**ACTIVITY:**
Set down the records that follow exactly, every line of them.

**DATA FOR ANALYSIS:**
┌──

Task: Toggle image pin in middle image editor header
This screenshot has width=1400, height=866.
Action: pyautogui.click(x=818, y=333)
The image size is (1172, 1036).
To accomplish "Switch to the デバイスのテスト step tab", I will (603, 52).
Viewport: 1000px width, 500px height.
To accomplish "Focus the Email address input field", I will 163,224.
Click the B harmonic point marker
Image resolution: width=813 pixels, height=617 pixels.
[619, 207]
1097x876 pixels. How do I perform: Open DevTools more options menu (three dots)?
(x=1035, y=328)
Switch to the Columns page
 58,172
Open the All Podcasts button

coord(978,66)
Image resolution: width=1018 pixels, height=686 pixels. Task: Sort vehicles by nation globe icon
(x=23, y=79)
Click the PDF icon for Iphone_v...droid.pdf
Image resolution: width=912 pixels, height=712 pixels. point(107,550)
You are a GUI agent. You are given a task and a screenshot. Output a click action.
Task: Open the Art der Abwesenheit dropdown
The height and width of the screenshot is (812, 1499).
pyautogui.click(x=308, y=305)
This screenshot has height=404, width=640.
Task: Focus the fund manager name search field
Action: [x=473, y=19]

└──

**RESPONSE TO THIS EXERCISE:**
Task: Toggle image pin in middle image editor header
This screenshot has width=1400, height=866.
Action: pyautogui.click(x=818, y=333)
The image size is (1172, 1036).
To accomplish "Switch to the デバイスのテスト step tab", I will (603, 52).
Viewport: 1000px width, 500px height.
To accomplish "Focus the Email address input field", I will 163,224.
Click the B harmonic point marker
Image resolution: width=813 pixels, height=617 pixels.
[619, 207]
1097x876 pixels. How do I perform: Open DevTools more options menu (three dots)?
(x=1035, y=328)
Switch to the Columns page
 58,172
Open the All Podcasts button

coord(978,66)
Image resolution: width=1018 pixels, height=686 pixels. Task: Sort vehicles by nation globe icon
(x=23, y=79)
Click the PDF icon for Iphone_v...droid.pdf
Image resolution: width=912 pixels, height=712 pixels. point(107,550)
You are a GUI agent. You are given a task and a screenshot. Output a click action.
Task: Open the Art der Abwesenheit dropdown
The height and width of the screenshot is (812, 1499).
pyautogui.click(x=308, y=305)
This screenshot has height=404, width=640.
Task: Focus the fund manager name search field
Action: [x=473, y=19]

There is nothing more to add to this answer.